VCAA Unit 4 2010, q1 b) ii).

Energy density may be defined as the amount of energy released per gram of fuel. Use molar enthalpy of
combustion data to calculate the energy density of hydrogen gas in kJ g–1.
Can someone explain why the answer is 143kJ/g, and not 71.5kJ/g?

Data book reports delta H as -286kJ/mol, balanced combustion equation is 2H2 + O2 -> 2H2O

Therefore 2 mol of H2 will combust to release 286kJ of energy, meaning 4g releases this much.

Energy density = 286/4 = 71.5kJ/g?

Unless the delta H reported is for H2 + 1/2 O2 -> H2O, but I was under the impression its for the balanced equation with integer coefficients?

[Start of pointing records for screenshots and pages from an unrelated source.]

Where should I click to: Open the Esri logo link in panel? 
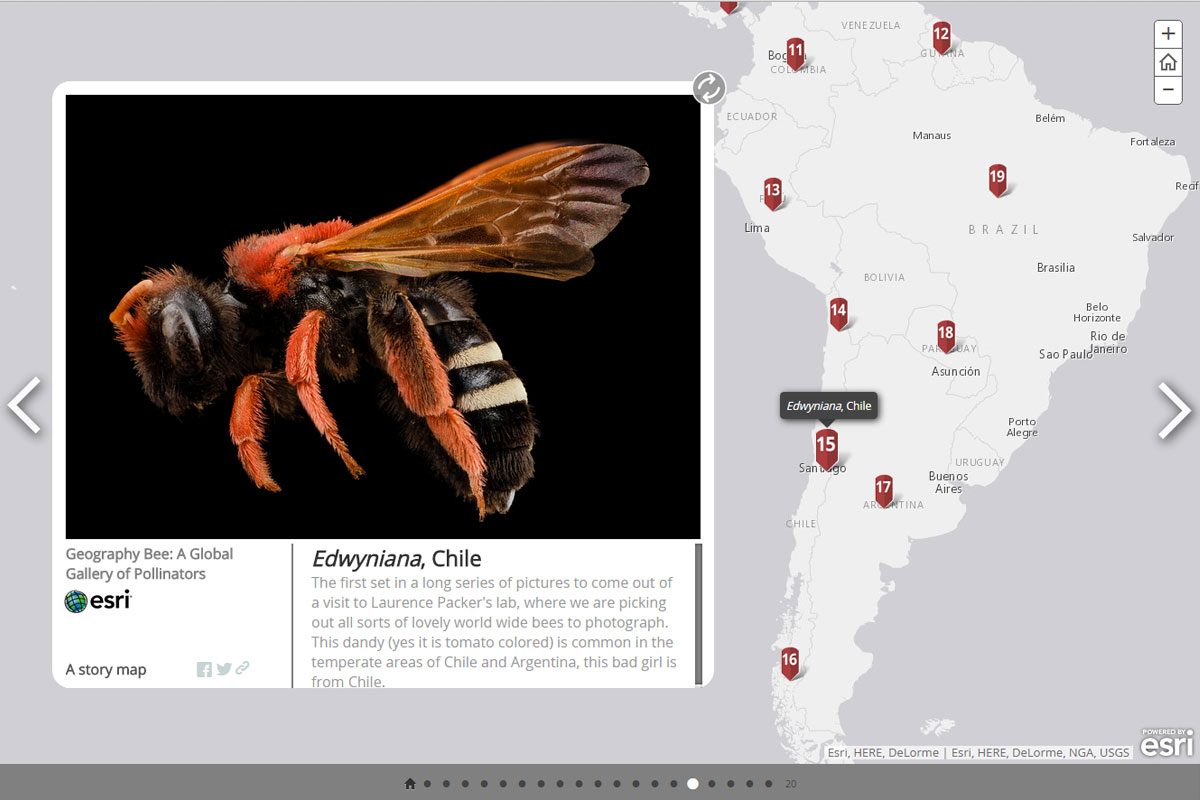(x=98, y=601)
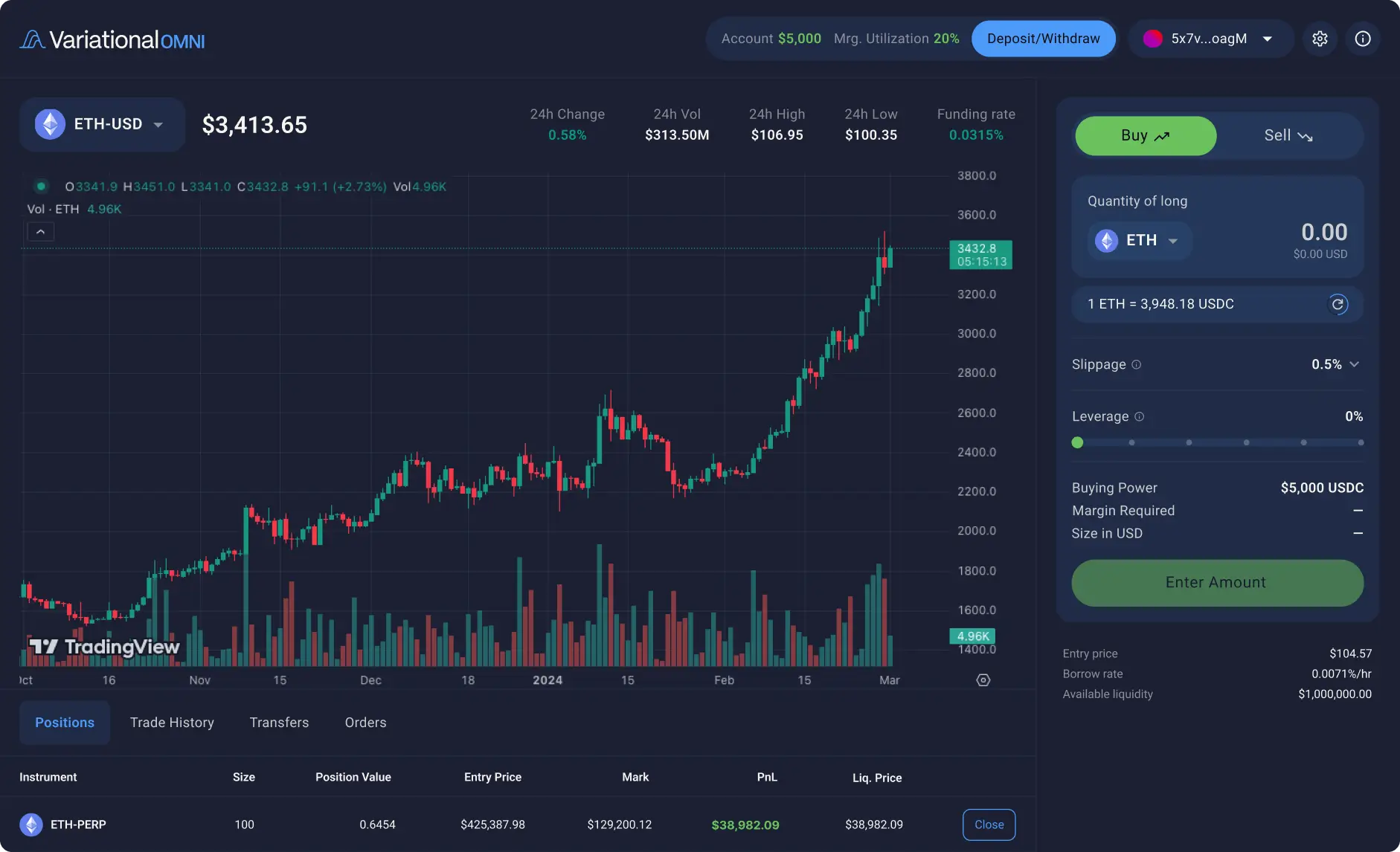Screen dimensions: 1400x852
Task: Toggle the green chart legend indicator dot
Action: pyautogui.click(x=42, y=187)
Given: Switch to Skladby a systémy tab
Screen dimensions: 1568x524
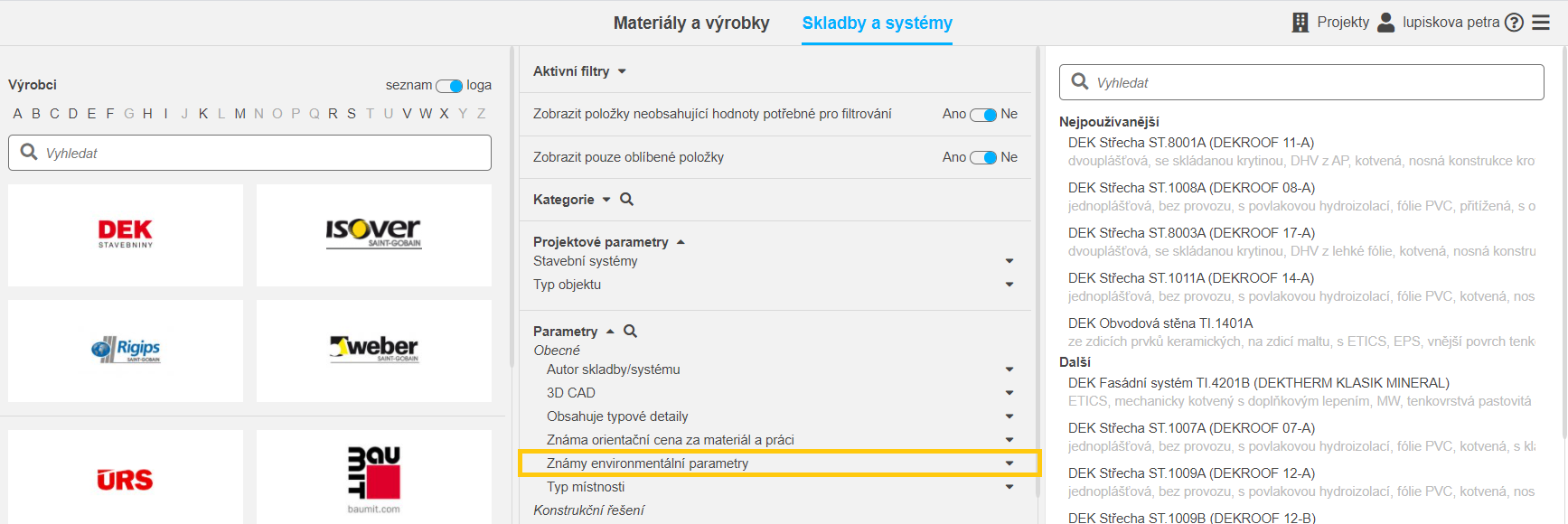Looking at the screenshot, I should tap(878, 23).
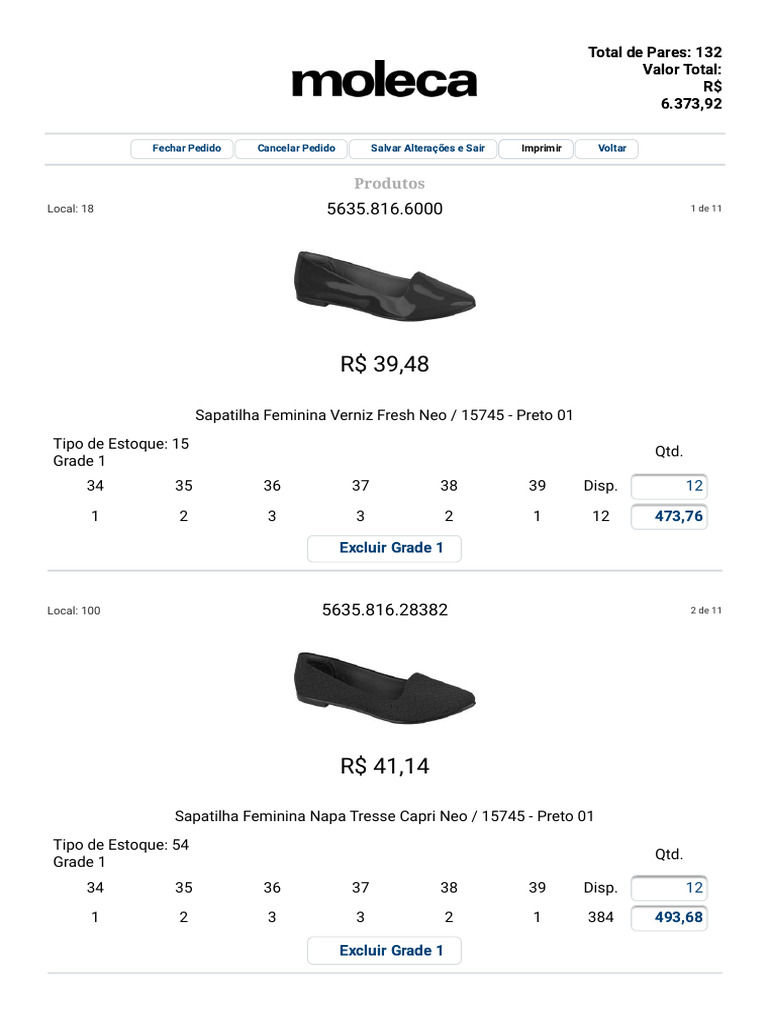
Task: Open the black Verniz shoe image
Action: (385, 285)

O__O

[ikiwi]

The molar heat of combustions in the data book is for the equation where the co-efficient of the fuel is 1, so its for the equation: H2 + 1/2 O2 -> H2O

[psyxwar]

The molar heat of combustions in the data book is for the equation where the co-efficient of the fuel is 1, so its for the equation: H2 + 1/2 O2 -> H2O

waiiit seriously? wtf ok thanks, that clears up a lot @__@.

[nhmn0301]

VCAA Unit 4 2010, q1 b) ii).

Energy density may be defined as the amount of energy released per gram of fuel. Use molar enthalpy of
combustion data to calculate the energy density of hydrogen gas in kJ g–1.
Can someone explain why the answer is 143kJ/g, and not 71.5kJ/g?

Data book reports delta H as -286kJ/mol, balanced combustion equation is 2H2 + O2 -> 2H2O

Therefore 2 mol of H2 will combust to release 286kJ of energy, meaning 4g releases this much.

Energy density = 286/4 = 71.5kJ/g?

Unless the delta H reported is for H2 + 1/2 O2 -> H2O, but I was under the impression its for the balanced equation with integer coefficients? O__O

I think you might misunderstand the meaning of kJ/mol. The "mol" here does not necessarily refer to the mole of any particular substance in the equation, it refers to the sum of all the substances, aka mole of the whole reaction. Hence, in your integer balanced equation, we have 2 x 286 kJ of energy released from H2 and 1 x 286 kJ of energy released from O2. Same for fraction balance equation, we have 1 mole of H2 release 286 kJ and O2 release 143 kJ. Should give you the same answer no matter how you balance it.

[psyxwar]

I think you might misunderstand the meaning of kJ/mol. The "mol" here does not necessarily refer to the mole of any particular substance in the equation, it refers to the sum of all the substances, aka mole of the whole reaction. Hence, in your integer balanced equation, we have 2 x 286 kJ of energy released from H2 and 1 x 286 kJ of energy released from O2. Same for fraction balance equation, we have 1 mole of H2 release 286 kJ and O2 release 143 kJ. Should give you the same answer no matter how you balance it.

Yeah I am aware. I thought the 286kJ/mol was for the thermochemical equation 2H2 + O2 -> 2H2O instead of the equation H2 + 1/2O2 -> H2O

[nhmn0301]

Yeah I am aware. I thought the 286kJ/mol was for the thermochemical equation 2H2 + O2 -> 2H2O instead of the equation H2 + 1/2O2 -> H2O

sorry I misinterpret !

[Yacoubb]

VCAA Unit 4 2010, q1 b) ii).

Energy density may be defined as the amount of energy released per gram of fuel. Use molar enthalpy of
combustion data to calculate the energy density of hydrogen gas in kJ g–1.
Can someone explain why the answer is 143kJ/g, and not 71.5kJ/g?

Data book reports delta H as -286kJ/mol, balanced combustion equation is 2H2 + O2 -> 2H2O

Therefore 2 mol of H2 will combust to release 286kJ of energy, meaning 4g releases this much.

Energy density = 286/4 = 71.5kJ/g?

Unless the delta H reported is for H2 + 1/2 O2 -> H2O, but I was under the impression its for the balanced equation with integer coefficients? O__O

I usually just divide the molar heat of combustion value by the molar mass of the species under analysis and this gives you the energy density. So I would have gone 286kJ/mol * 1mol/2g (recipricol of 2g/mol) = 143J/g. Would that have impacted anything? Because I've never had this problem, and I presume it's because I do it ^ this way.

[0KxBaNa2]

Help with b ii) please

I understand that removal of products would have caused the back reaction to drop but why would the forward reaction rate decrease? Wouldn't it increase as the system shifts right to increase [products]?